Sissako propone una mirada alejada de los códigos narrativos dominantes del cine occidental o, al menos, del cine que está triunfando no solo en los festivales sino también en taquilla. Ante el ruido, propone susurros que se ahogan en silencio, pausas que pintan fotogramas, diálogos casi nulos, mecanizados e, incluso, carentes de toda alma humana (como si de títeres estuviésemos hablando). La película pareciese centrarse, por tanto, más en el movimiento de los cuerpos danzando por los espacios de la capital rusa que por el avance dramático per se. Es por ello que la cámara se mantiene prudentemente alejada, sin querer subrayar en exceso o sin dramatizar más de lo necesario. El resultado es claro: una pieza sumergida por un baño de melancolía donde los personajes se desplazan por el accionar de resortes más que por aspiraciones propias.

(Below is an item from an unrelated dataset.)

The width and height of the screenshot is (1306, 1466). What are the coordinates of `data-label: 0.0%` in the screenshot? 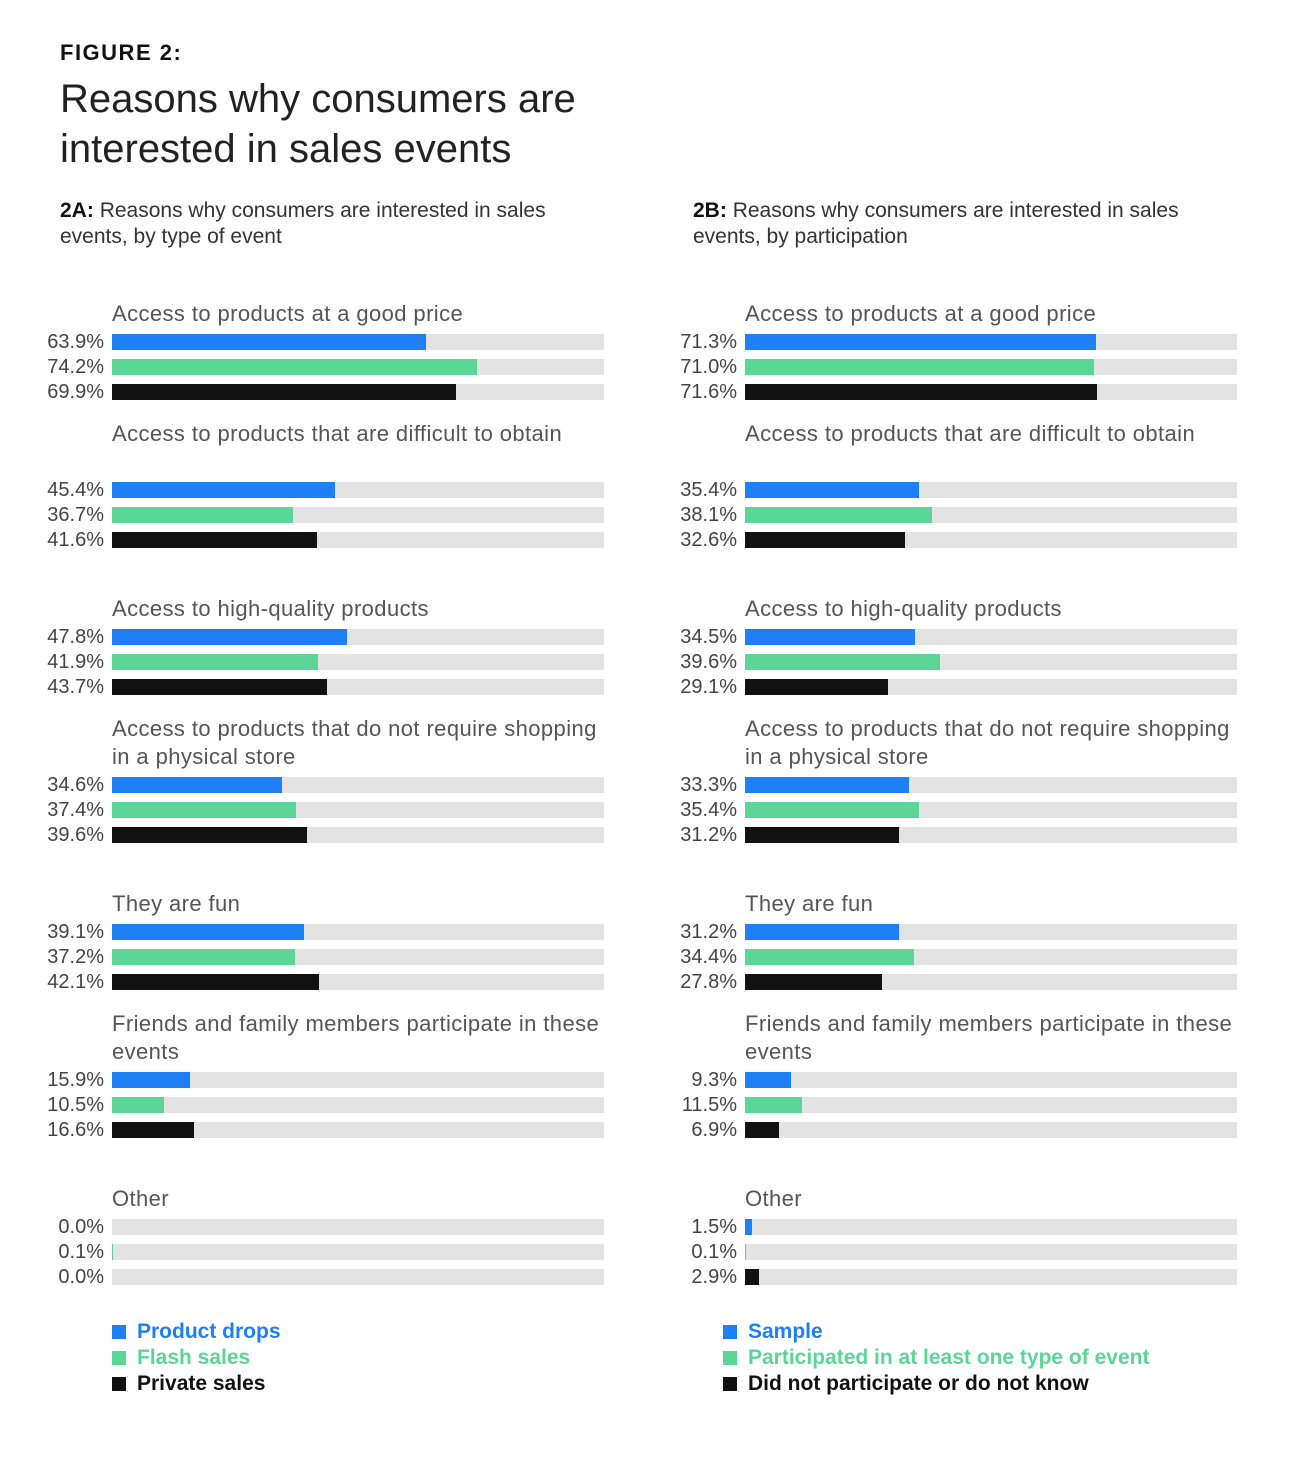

El uso del blanco y negro refuerza la hipótesis del extrañamiento, la idea de que el refugiado no se siente bienvenido en una ciudad alienada, fría y monótona. Es por ello que Sissako introduce, con finura, cierto plano a color ayudando a generar una sólida construcción emocional del relato.
Uno de los elementos más interesantes de Octubre es la manera en que convierte la experiencia del exilio en una forma visual y temporal. El protagonista mauritano no encuentra un refugio donde poder sentirse protegido, experimenta, al igual que el espectador, la deriva de una civilización en decadencia que está de camino al abismo. Es por esta inestabilidad que las relaciones que puedan forjarse en la obra se dan con cierta distancia y con el gran problema de la incomunicación. Quizá por ello, Sissako, en vez de querer construir una historia sobre la integración o la asimilación, pretende hablar de la imposibilidad de pertenecer completamente a un lugar.
En esta línea de pensamiento, hemos de destacar el contexto histórico que envuelve a la obra. Rusia está en un proceso de recreación, donde se han perdido las figuras claves, tanto ideológicas como culturales, que han marcado el desarrollo de la nación a lo largo del siglo XX. La sociedad está fragmentada entre los que anhelan los viejos tiempos de la época estalinista y los que miran a eso que llaman “democracia”; la incertidumbre ha devorado los mercados, la pobreza aumenta, las pensiones se dejan de pagar, el miedo a un golpe de estado por parte de la cúpula de la vieja guardia está al acecho. Con estos ingredientes se cuece el caldo de cultivo perfecto para encumbrar una obra atravesada por la crítica social, pero no por esa crítica panfletaria, sino por la que se asoma disfrazada por miedo a ser censurada.
Octubre, obra homónima de Serguéi Eisenstein, es una auténtica poética del exilio, pues analiza a la sociedad rusa de finales del siglo XX a través de la mirada de un refugiado mauritano que solo busca amor pese a estar rodeado por el conflicto interno de haber tenido que huir de su patria. Pensamientos que se materializan con la aparición esporádica de mujeres mauritanas que bailan en público al son de la música de Nuakchot; momentos que rozan lo poético, lo onírico e incluso, lo absurdo; y esto es algo que atraviesa el cine de Sissako (ahí está el caso de Bamako), donde la música permite comprender mejor la relación entre realismo y poesía que impregnan nuestras vidas.
Octubre aún conserva la inequívoca capacidad para abordar el desplazamiento y la exclusión desde una perspectiva profundamente sensible y alejada de cualquier artificio. Es entonces que el director mauritano propone un cine de observación y de escucha, donde el silencio y la lentitud adquieren una fuerza política y emocional extraordinaria, donde el exilio es una experiencia humana, histórica y cinematográfica.